CRD developing its new Regional Sustainability Strategy

The Capital Regional District is looking for public input on its 25-year plan for the region.

Board chair Nils Jensen and the executive staff are currently going around to all the newly-elected municipal councils in the region to orient them on the business of the CRD, and ask them to spread the word that they are looking for input on their Regional Sustainability Strategy.

“The Sustainability Strategy is a road map to the future,” said Jensen, who is also mayor of Oak Bay. “It will help local governments make decisions that support and enhance the quality of life we currently enjoy, while taking care of the planet and our resources.”

A re-imagining of the 2003 Regional Growth Strategy, the RSS aims to incorporate and integrate aspects of transportation and land-use planning and address climate change, food security and social equity, said a letter presented in person by Jensen recently to Highlands council.

“Throughout the province, regional growth strategies vary in scope and level of detail in response to local circumstances and community expectations,” he wrote.

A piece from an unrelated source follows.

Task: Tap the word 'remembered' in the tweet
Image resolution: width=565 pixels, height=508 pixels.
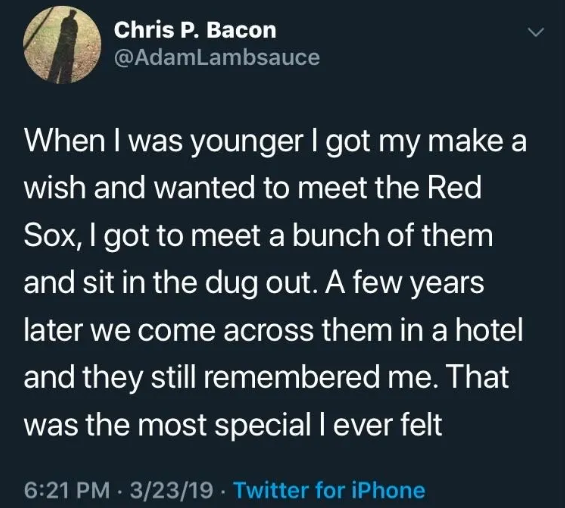Action: pyautogui.click(x=292, y=377)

The engagement process is designed to find out how far municipalities would like the plan to go in terms of its ambition and stated goals.

According to CRD senior planner Signe Bagh, it’s still too early in the consultation process to discern any prevalent themes or concerns. She said “overall, the review of the RSS is, as per board direction, being considered in the context of climate change,” since the effects of climate change in the region seem to be a pervasive concern.

“There also seems to be broad agreement that economic development, transportation, affordability and natural hazards are important issues facing this region, although there has not always been complete agreement on the role of the region versus (that of municipalities) and other players in addressing those issues.”

Bagh added that access to water infrastructure is another key concern with differing perspectives for different jurisdictions and stakeholders.

“Some feel that access to piped water – as opposed to well access or having water hauled in –  should be universally available, while others are concerned that widespread access will encourage ‘urban sprawl.’”

Whatever the end result, Bagh said, the process is coming along and they’re happy with the amount of attention the draft is getting.

“There is clearly interest in discussing the RSS and that’s very encouraging,” she said. “We hope that many more (people) will take the opportunity to provide feedback.”

Those interested in providing input are encouraged to visit crd.bc.ca to view the draft document and complete an online feedback form by Feb. 15.

Regional district staff will convey a summary of that feedback to the CRD board in April, prior to seeking direction on finalizing the document.